[Collected data entries]
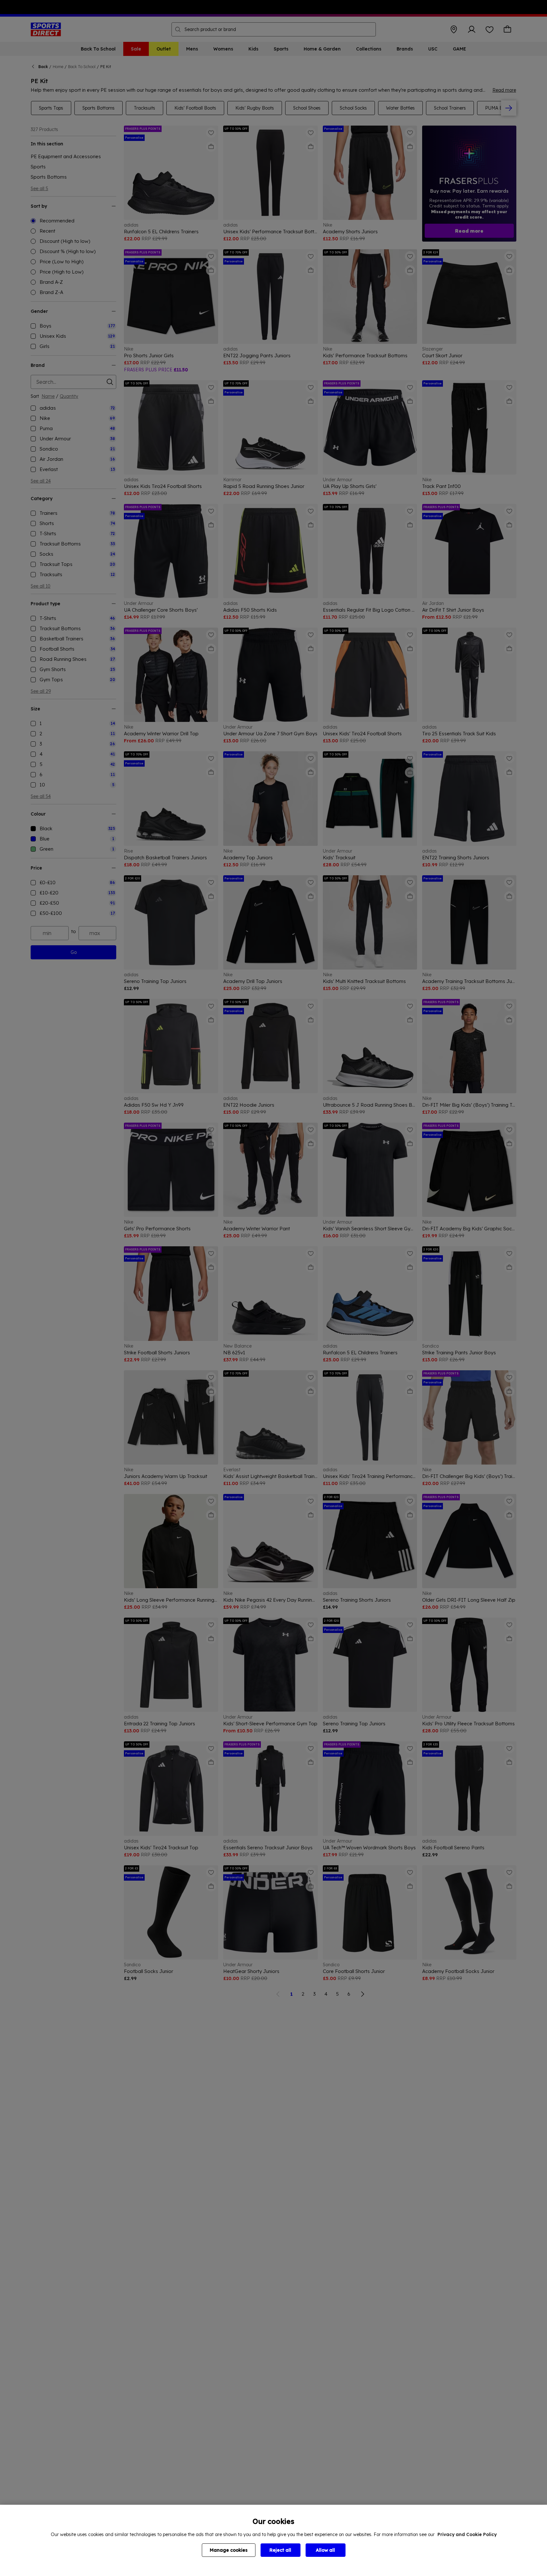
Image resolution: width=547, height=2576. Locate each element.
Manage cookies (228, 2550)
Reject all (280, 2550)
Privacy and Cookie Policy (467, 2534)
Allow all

**What to produce**. Return the records verbatim, minus pictures.

**Answer space**.
Image resolution: width=547, height=2576. Locate each element.
Manage cookies (228, 2550)
Reject all (280, 2550)
Privacy and Cookie Policy (467, 2534)
Allow all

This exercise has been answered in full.